Windows - Security - Enable Local Administrator

What the Administrator account enablement Worklet does

This Automox Worklet™ enables the built-in local Administrator account on Windows endpoints. The Worklet uses PowerShell's CimInstance class and the Win32_UserAccount class to determine if the Administrator account is currently disabled on the endpoint.

If the account is already enabled, the Worklet exits without making changes and the endpoint is marked as compliant. If the account is disabled, the Worklet flags the endpoint for remediation and enables the account during the remediation phase. The script verifies the account name exists before attempting any modifications.

Why enable the local Administrator account

Standard administrative accounts may become unavailable or compromised, leaving endpoints inaccessible for critical maintenance tasks. The local Administrator account provides an additional administrative access method for your endpoints. In scenarios where standard administrative accounts are unavailable or compromised, having an enabled Administrator account enables emergency access and account recovery operations.

The Administrator account serves as a fallback administrative credential for troubleshooting system issues, recovering from failed security policies, or performing critical maintenance tasks that require elevated privileges. Enabling this account supports your disaster recovery procedures and business continuity planning.

Some organizations require the Administrator account to be enabled for specific applications, legacy software, or third-party tools that depend on this account. This Worklet allows you to standardize the enablement of this account across your Windows fleet.

How Administrator account enablement works

1. Evaluation phase: The Worklet validates current endpoint state and identifies non-compliant conditions.

2. Remediation phase: The Worklet applies enable local administrator changes required to reach the target state.

1. Remediation phase: If the account is disabled, the Worklet uses Set-CimInstance to modify the account and set the Disabled property to $false. The Worklet then verifies that the account is enabled by querying the account again and confirming the Disabled property reflects the change. If the account is not found or the enable operation fails, the Worklet returns an error.

Administrator account enablement requirements

• Windows 10, Windows 11, or Windows Server 2016 or later

• PowerShell 3.0 or later

• Local administrative privileges to execute and enable the account

• WinRM service must be running (for CimInstance communications)

• Windows Remote Management (WinRM) must allow local connections

Expected state after Administrator account enablement

After the Worklet runs successfully, the built-in local Administrator account will be enabled on the endpoint. The account becomes available for login and administrative operations, providing a fallback access method for emergency situations. You can verify the account is enabled by opening the Local Users and Groups management console (lusrmgr.msc) or by running the Get-CimInstance -ClassName Win32_UserAccount -Filter "Name='Administrator'" command in PowerShell.

The account will remain enabled until a separate action or Worklet disables it. Once enabled, IT Operations personnel can use this account for administrative tasks, system recovery, or emergency access scenarios. The Administrator account is not affected by subsequent Worklet runs as long as the account remains enabled, maintaining your disaster recovery capabilities.
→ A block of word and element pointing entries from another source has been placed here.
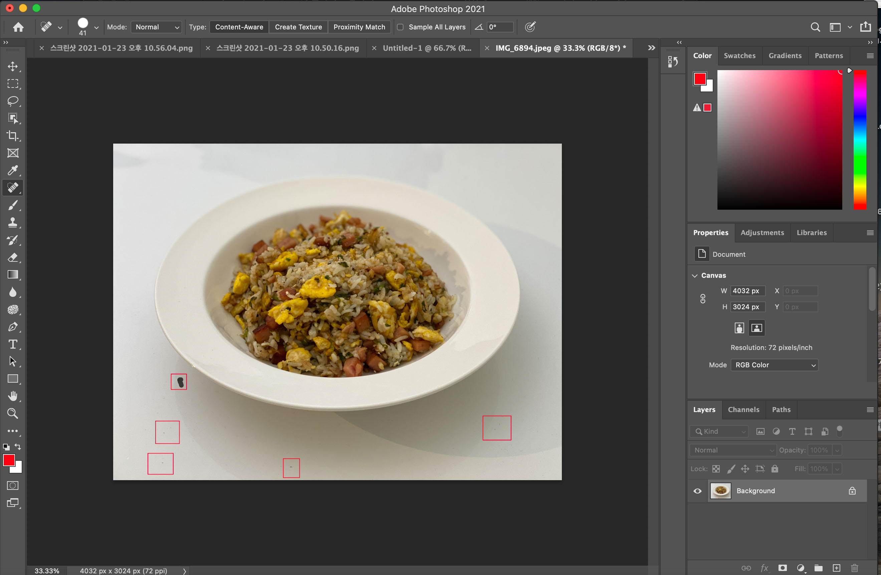The image size is (881, 575).
Task: Collapse the Canvas section
Action: point(695,275)
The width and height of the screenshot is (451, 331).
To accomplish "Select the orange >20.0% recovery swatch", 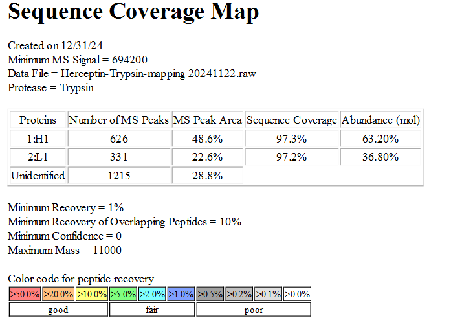I will tap(59, 294).
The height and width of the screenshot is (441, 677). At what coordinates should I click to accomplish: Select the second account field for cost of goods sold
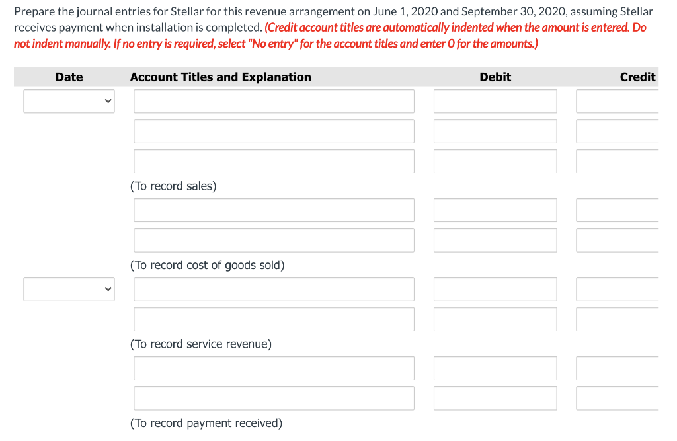(x=274, y=240)
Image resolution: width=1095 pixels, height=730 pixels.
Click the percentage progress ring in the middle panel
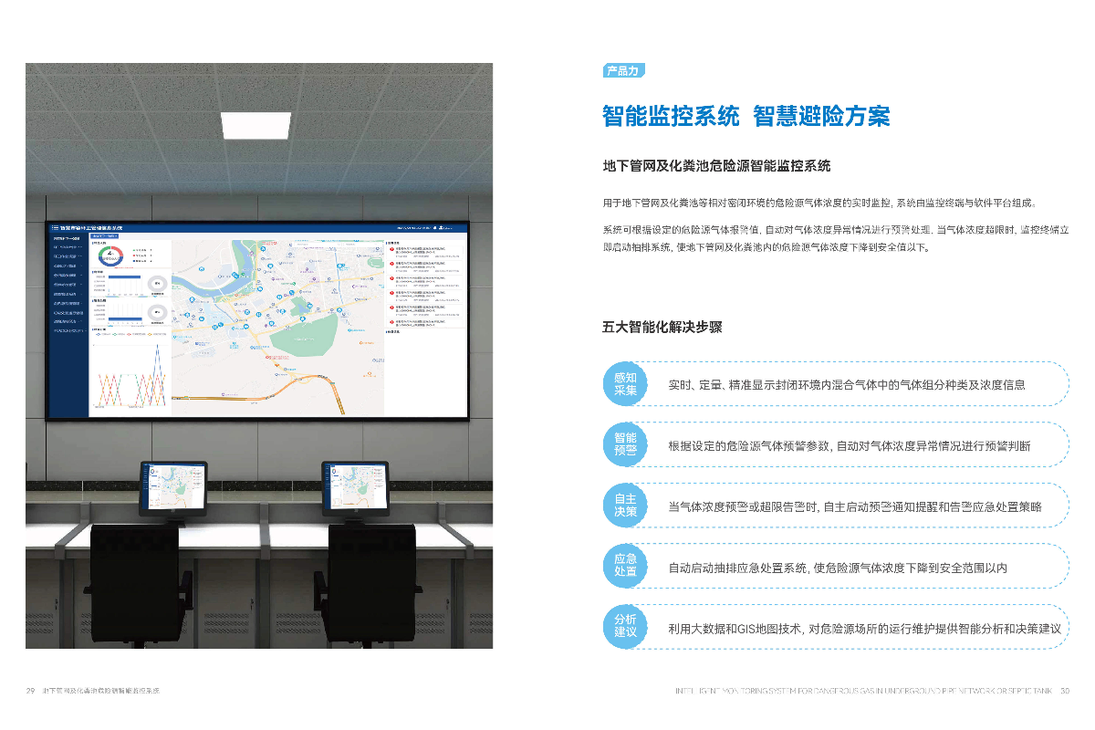tap(155, 283)
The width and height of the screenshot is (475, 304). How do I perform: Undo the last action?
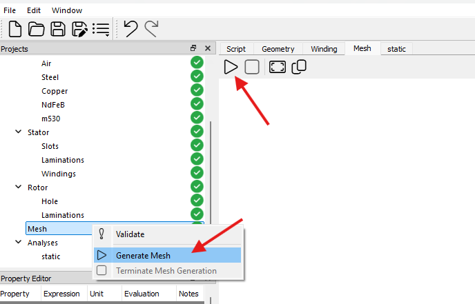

How to validate enable local administrator changes

1. Run this Worklet on a pilot Windows endpoint and review evaluation output for enable local administrator.

2. Confirm Automox activity logs show successful completion and exit code 0.

3. Verify endpoint state using checks aligned to evaluation script logic, such as Set-CimInstance, Get-CimInstance, Write-Output.

4. Validate remediation effects from script operations such as Set-CimInstance, Get-CimInstance, Write-Output, then rerun evaluation for compliance.